* _Estratto del documento_

Le cerimonie religiose raggiungevano il culmine del concorso di fedeli la Domenica di
Pentecoste in un crescendo di orazioni che avevano termine soltanto il successivo
Lunedì. Nonostante lo strabocchevole afflusso di gente umile, piena di fede e
devozione, quasi mai avevano luogo disordini o turbative dell’ordine costituito.
Una fiumana di persone si riversava nella piccola chiesa e nel contiguo
ospedale e le espressioni di manifestazione della loro fede erano quanto mai
spettacolari, eccessive e a volte ostentate e smodate. Per avere una idea della
dimensione di quella partecipazione corale al culto di San Lazzaro ci riportiamo ad
un breve passaggio del testo dello Jannotta, secondo il quale i fedeli “…hanno per
costume, e massimamente i forestieri, di salir la scala dello Spedale ginocchioni,
recitando benanche divote orazioni; di visitar le stanze superiori e di raschiar coi
coltelli le otto colonne di macigno, che sostengono la loggia coperta dinanzi alle
stanze, portando seco loro, come una veneranda reliquia la raschiatura, della
quale si servono secondo la qualità dei mali, applicandola con ferma credenza
quando alla piaga, e quando alla ferita; e veramente ne sperimentano ammirevoli
effetti, compiacendosi così il Signore di rimeritar con fausti eventi la loro semplice
animosa fede
”.

* _Cose da fare_
(a) Nel brano sul culto di San Lazzaro, in quale giorno le cerimonie religiose raggiungevano il culmine del concorso di fedeli?
(b) Rinomina "Pentecoste" in "Pasqua" nella parte del brano sul culto di San Lazzaro che si apre con le parole contenenti "Le cerimonie religiose" e si chiude con "turbative dell’ordine costituito.", poi riscrivi quella parte con il cambio fatto.
(c) Porta avanti il brano sul culto di San Lazzaro, cominciando subito dopo la citazione con cui termina.

* _Dati forniti_

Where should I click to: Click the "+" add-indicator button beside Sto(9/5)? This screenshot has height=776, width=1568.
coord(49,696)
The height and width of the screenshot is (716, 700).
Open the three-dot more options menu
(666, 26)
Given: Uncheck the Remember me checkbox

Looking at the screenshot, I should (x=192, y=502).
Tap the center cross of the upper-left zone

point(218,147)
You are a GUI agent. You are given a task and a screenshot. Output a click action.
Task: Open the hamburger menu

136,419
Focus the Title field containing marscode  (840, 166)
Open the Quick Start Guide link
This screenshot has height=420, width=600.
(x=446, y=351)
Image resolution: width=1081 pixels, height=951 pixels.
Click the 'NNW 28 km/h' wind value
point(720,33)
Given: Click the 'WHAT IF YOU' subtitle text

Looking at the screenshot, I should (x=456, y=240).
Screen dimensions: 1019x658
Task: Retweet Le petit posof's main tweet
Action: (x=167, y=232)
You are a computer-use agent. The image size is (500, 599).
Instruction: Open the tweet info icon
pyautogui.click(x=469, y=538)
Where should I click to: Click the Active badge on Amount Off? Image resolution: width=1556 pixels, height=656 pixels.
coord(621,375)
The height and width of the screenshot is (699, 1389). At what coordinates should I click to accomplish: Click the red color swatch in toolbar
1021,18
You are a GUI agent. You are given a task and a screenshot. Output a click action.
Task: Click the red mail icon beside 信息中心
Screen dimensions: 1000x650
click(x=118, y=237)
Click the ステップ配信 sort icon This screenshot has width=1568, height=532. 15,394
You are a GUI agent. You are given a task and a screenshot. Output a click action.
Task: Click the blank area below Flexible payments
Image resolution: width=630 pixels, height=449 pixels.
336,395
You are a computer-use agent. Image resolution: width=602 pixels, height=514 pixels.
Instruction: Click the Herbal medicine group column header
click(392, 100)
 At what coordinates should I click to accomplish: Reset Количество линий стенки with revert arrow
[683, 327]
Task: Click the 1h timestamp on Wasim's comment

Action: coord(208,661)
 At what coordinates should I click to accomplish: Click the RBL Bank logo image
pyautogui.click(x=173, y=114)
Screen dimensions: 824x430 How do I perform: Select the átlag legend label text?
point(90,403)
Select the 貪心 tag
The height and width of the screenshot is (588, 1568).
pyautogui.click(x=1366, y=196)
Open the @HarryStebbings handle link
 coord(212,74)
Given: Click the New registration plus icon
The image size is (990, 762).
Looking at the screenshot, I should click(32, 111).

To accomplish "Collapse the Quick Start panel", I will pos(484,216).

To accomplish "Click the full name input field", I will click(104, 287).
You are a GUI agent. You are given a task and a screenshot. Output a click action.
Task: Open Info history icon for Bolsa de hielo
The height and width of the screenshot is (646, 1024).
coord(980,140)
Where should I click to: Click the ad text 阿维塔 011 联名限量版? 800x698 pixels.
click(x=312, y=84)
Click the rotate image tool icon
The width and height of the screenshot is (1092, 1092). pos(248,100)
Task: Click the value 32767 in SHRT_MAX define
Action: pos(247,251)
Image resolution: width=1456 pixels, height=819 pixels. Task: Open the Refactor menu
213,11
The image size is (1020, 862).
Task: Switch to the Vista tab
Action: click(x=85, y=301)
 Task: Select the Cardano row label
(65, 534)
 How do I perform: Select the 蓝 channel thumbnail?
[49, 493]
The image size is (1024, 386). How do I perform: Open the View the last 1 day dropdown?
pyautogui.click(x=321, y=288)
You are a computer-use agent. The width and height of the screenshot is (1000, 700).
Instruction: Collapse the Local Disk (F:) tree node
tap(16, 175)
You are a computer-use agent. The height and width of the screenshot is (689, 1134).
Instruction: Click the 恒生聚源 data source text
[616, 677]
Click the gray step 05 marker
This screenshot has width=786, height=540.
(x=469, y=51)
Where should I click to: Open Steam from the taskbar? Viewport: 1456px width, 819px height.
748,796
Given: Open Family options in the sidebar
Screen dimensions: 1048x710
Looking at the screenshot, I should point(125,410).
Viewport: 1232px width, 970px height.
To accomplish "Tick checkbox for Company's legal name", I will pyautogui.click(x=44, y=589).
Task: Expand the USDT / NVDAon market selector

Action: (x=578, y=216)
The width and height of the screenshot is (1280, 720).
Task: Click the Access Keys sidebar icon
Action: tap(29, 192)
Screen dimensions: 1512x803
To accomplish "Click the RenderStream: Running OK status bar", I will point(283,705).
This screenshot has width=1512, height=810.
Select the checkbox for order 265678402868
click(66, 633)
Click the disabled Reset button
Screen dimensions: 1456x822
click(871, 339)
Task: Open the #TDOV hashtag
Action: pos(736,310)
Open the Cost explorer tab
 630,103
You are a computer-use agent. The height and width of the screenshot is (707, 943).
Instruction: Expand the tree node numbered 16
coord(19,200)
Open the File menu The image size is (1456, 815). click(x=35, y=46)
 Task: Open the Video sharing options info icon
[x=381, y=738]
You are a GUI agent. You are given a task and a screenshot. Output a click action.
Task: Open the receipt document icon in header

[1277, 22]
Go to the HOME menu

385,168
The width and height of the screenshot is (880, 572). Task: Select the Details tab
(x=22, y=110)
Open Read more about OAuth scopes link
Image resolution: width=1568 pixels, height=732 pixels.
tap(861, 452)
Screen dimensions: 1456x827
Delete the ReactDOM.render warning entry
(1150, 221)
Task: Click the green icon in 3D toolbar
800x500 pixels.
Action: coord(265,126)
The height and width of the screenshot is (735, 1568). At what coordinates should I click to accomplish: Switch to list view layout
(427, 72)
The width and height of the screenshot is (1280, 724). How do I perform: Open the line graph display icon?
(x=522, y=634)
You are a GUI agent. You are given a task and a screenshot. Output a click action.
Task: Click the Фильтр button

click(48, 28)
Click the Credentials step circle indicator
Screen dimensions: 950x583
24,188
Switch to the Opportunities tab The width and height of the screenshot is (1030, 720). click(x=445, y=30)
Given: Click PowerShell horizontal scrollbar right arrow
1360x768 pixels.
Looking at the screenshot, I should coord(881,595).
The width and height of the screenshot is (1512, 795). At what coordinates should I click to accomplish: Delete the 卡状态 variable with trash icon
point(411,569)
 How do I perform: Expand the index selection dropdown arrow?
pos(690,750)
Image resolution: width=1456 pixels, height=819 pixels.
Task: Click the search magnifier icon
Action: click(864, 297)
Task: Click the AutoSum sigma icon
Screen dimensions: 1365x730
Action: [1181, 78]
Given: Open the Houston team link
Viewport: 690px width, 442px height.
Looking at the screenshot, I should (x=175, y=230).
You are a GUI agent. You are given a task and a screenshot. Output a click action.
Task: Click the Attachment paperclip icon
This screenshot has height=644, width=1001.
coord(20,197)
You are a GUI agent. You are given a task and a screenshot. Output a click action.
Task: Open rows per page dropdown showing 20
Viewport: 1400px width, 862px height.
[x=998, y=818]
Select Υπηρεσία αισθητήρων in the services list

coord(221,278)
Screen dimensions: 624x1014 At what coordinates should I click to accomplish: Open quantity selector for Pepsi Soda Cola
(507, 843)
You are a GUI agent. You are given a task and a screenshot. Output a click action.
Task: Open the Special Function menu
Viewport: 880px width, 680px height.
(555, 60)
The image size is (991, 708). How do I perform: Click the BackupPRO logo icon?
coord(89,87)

* _Risposte per punto_
(a) La Domenica di Pentecoste.

(b)
Le cerimonie religiose raggiungevano il culmine del concorso di fedeli la Domenica di
Pasqua in un crescendo di orazioni che avevano termine soltanto il successivo
Lunedì. Nonostante lo strabocchevole afflusso di gente umile, piena di fede e
devozione, quasi mai avevano luogo disordini o turbative dell’ordine costituito.

(c)
I capuani di oggi, se non disponessimo della riportata qualificata
testimonianza, troverebbero impossibile una tale esagerata forma di esercizio di
devozione verso San Lazzaro. Avremmo potuto pensare a tutto circa il modo di
pregare il loro Santo del cuore, ma non avremmo mai considerata l’ipotesi che molti
fedeli praticassero siffatta modalità di ascensione al piano superiore dell’ospedale e
che addirittura usassero grattare finanche le colonne del nosocomio per asportarne il raschio ritenuto una reliquia da applicare sulle ferite o in funzione apotropaica e protettiva contro i possibili mali futuri.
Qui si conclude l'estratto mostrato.